Exercise: What you output must be the exact lines from the first line of the data through the one holding "Task: Click the", with no pictures.
━━━━━ Data shown
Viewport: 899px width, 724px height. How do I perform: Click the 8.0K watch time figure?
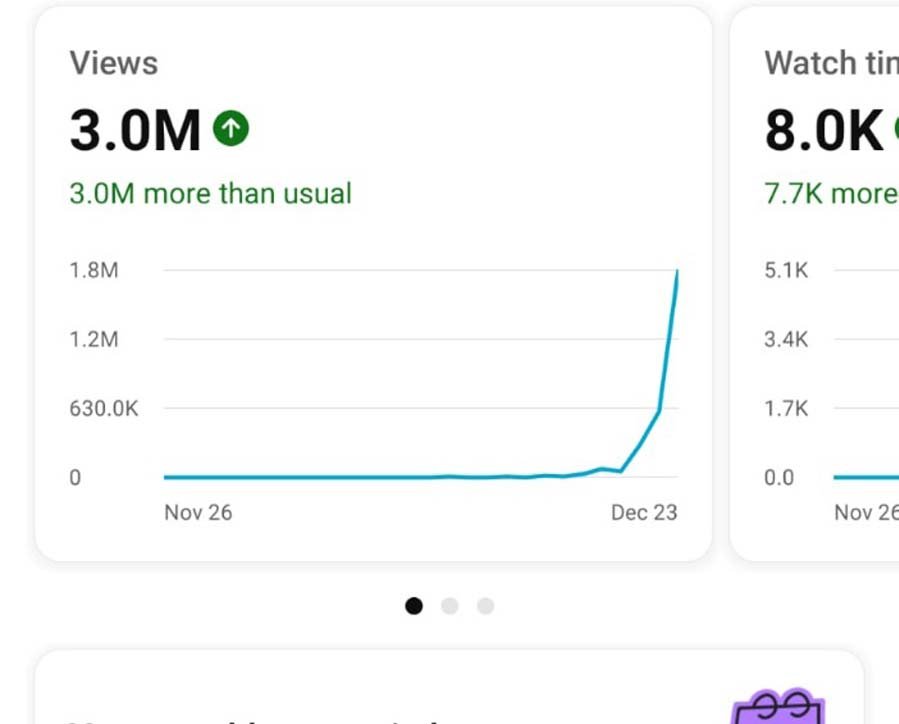click(824, 131)
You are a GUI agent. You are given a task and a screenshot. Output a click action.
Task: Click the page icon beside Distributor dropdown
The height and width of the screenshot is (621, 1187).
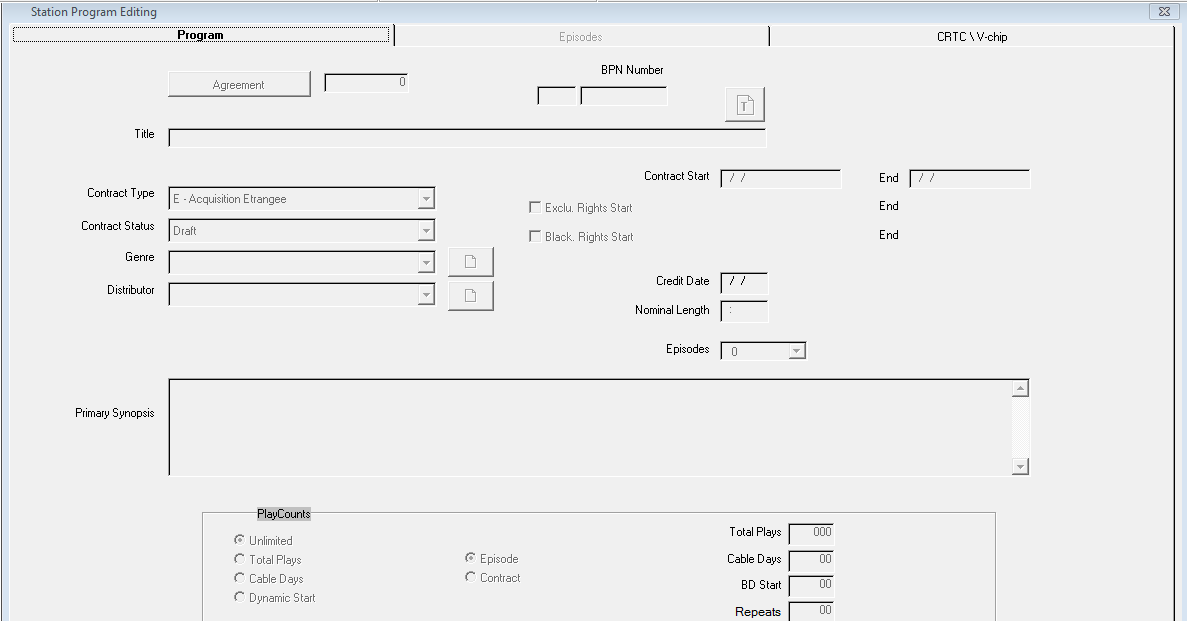coord(470,296)
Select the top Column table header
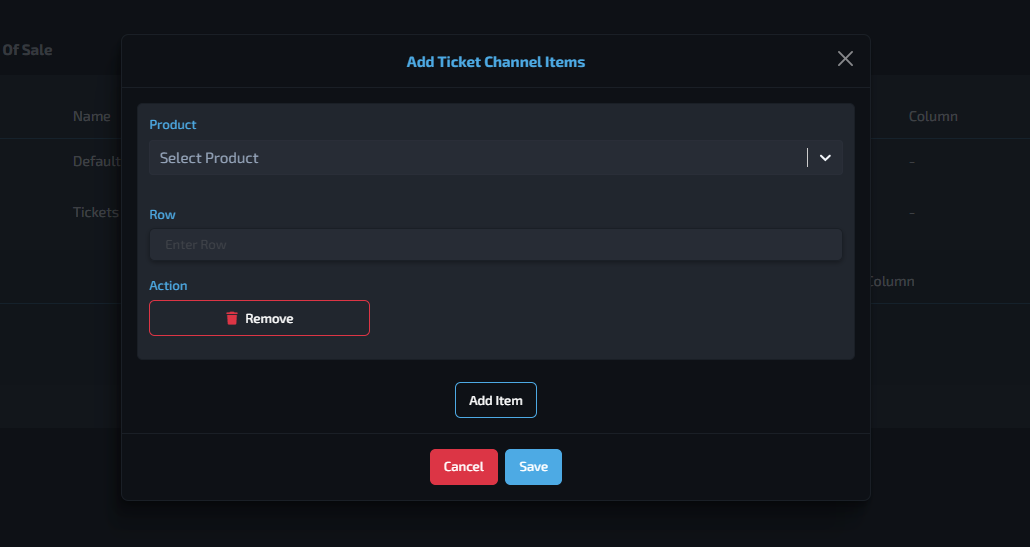This screenshot has height=547, width=1030. 933,116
━━━━━━━━━━
Your solution:
Viewport: 899px width, 724px height. How do I perform: Click the 8.0K watch time figure?
click(824, 131)
You are a GUI agent. You are given a task and a screenshot. Output a click action.
Task: Click the page icon beside Distributor dropdown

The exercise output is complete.